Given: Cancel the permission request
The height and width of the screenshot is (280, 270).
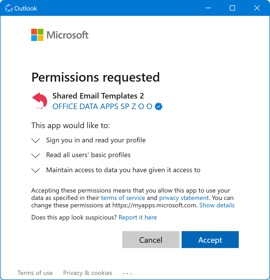Looking at the screenshot, I should [151, 240].
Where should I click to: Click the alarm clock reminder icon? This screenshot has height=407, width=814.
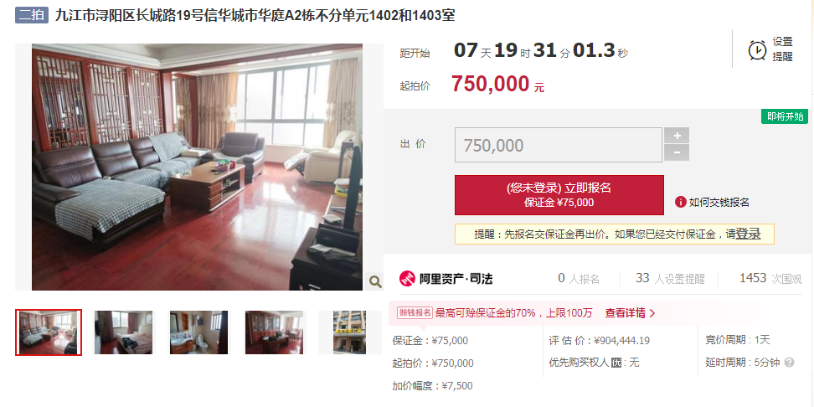coord(757,50)
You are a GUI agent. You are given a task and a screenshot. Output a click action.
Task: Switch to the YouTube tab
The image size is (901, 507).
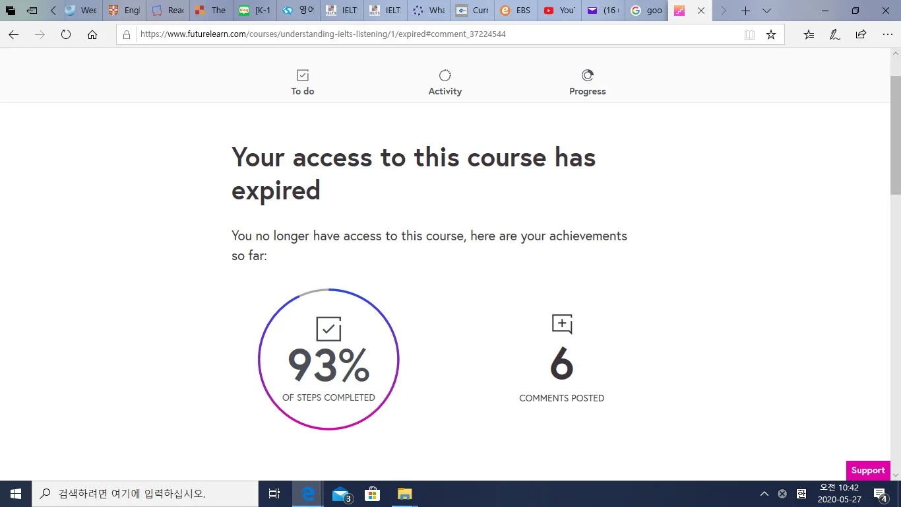pyautogui.click(x=559, y=11)
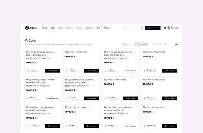Click the header search input field
The image size is (203, 133).
(131, 28)
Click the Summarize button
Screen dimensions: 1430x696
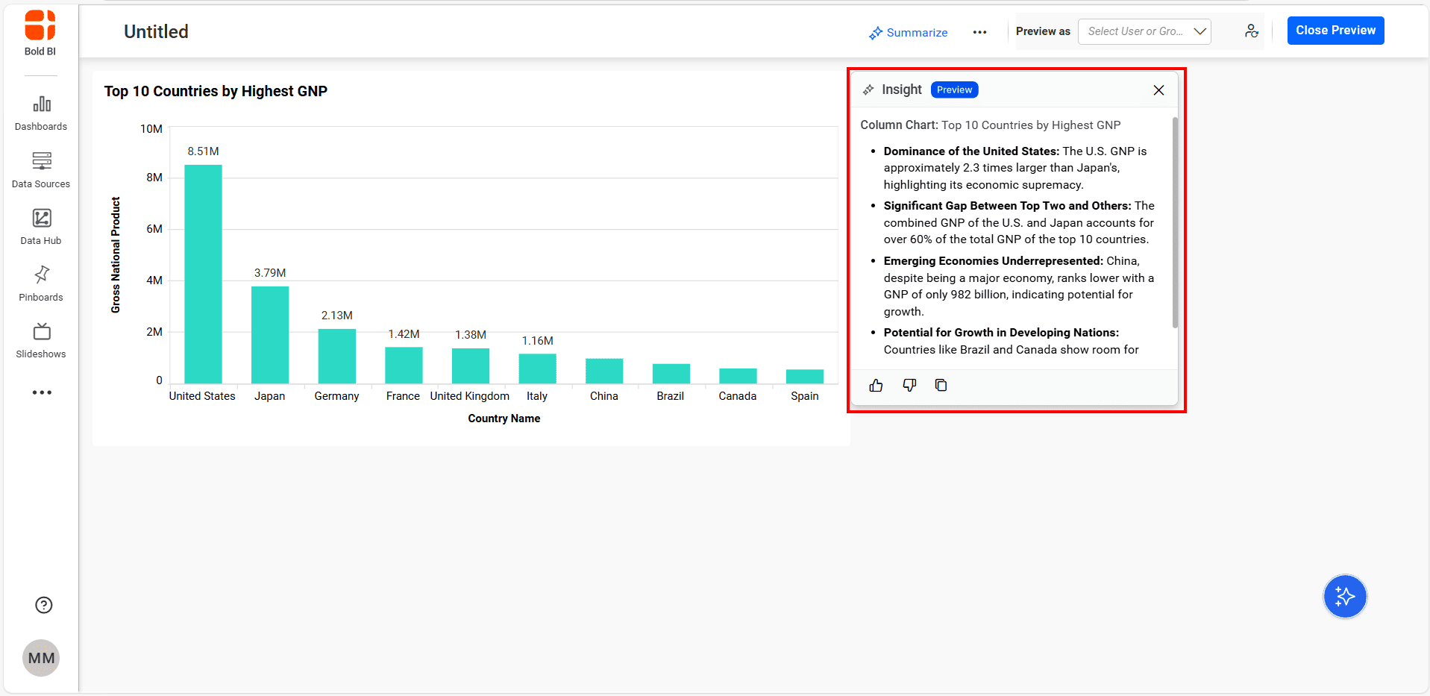click(908, 33)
+--
_What is expected_
Repeat the listing above word for word. Do not include the pictures.

_Result of the task_
Given: Cancel the permission request
The height and width of the screenshot is (280, 270).
Looking at the screenshot, I should [151, 240].
Where should I click to: Click the alarm clock reminder icon? This screenshot has height=407, width=814.
coord(757,50)
You are a GUI agent. You are given a task and a screenshot. Output a click action.
Task: Switch to the YouTube tab
The image size is (901, 507).
pyautogui.click(x=559, y=11)
Click the header search input field
The image size is (203, 133).
(131, 28)
Click the Summarize button
Screen dimensions: 1430x696
click(908, 33)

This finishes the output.